### Problem details
Set down exactly the lines below, starting at the one that contains "Viewport: 498px width, 362px height." and ending at the one that contains "The image size is (500, 835).", with both of those lines included and nothing else.

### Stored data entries
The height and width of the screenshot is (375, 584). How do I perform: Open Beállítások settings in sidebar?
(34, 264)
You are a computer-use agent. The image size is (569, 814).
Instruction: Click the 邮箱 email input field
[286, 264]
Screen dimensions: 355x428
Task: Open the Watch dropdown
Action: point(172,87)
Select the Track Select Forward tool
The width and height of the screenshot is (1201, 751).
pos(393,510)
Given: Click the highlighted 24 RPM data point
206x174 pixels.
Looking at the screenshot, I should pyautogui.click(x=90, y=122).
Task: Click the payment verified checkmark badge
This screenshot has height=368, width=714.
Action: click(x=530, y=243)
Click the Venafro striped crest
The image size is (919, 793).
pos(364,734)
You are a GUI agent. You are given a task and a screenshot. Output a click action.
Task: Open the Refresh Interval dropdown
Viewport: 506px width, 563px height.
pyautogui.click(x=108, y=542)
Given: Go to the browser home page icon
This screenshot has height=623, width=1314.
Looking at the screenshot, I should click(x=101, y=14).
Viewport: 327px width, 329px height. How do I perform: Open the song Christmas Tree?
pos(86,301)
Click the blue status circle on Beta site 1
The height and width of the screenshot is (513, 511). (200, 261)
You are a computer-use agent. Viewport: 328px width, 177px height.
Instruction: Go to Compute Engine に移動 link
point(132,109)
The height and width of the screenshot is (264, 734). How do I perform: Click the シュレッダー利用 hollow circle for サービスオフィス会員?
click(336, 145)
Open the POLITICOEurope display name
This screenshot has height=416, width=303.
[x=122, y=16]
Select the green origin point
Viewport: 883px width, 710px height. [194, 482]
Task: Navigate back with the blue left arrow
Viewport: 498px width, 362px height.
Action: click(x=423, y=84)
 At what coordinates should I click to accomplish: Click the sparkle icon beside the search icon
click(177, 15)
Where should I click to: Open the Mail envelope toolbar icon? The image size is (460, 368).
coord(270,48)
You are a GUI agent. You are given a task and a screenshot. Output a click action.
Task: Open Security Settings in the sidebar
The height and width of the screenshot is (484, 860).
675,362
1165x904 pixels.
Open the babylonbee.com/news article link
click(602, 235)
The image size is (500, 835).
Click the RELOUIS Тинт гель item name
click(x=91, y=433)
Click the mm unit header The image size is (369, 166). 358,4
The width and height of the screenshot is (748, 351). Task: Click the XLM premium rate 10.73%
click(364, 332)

### Output of the exercise
Viewport: 498px width, 362px height.
Action: click(x=423, y=84)
 At what coordinates should I click to accomplish: Click the sparkle icon beside the search icon
click(177, 15)
Where should I click to: Open the Mail envelope toolbar icon? The image size is (460, 368).
coord(270,48)
You are a GUI agent. You are given a task and a screenshot. Output a click action.
Task: Open Security Settings in the sidebar
The height and width of the screenshot is (484, 860).
675,362
1165x904 pixels.
Open the babylonbee.com/news article link
click(602, 235)
The image size is (500, 835).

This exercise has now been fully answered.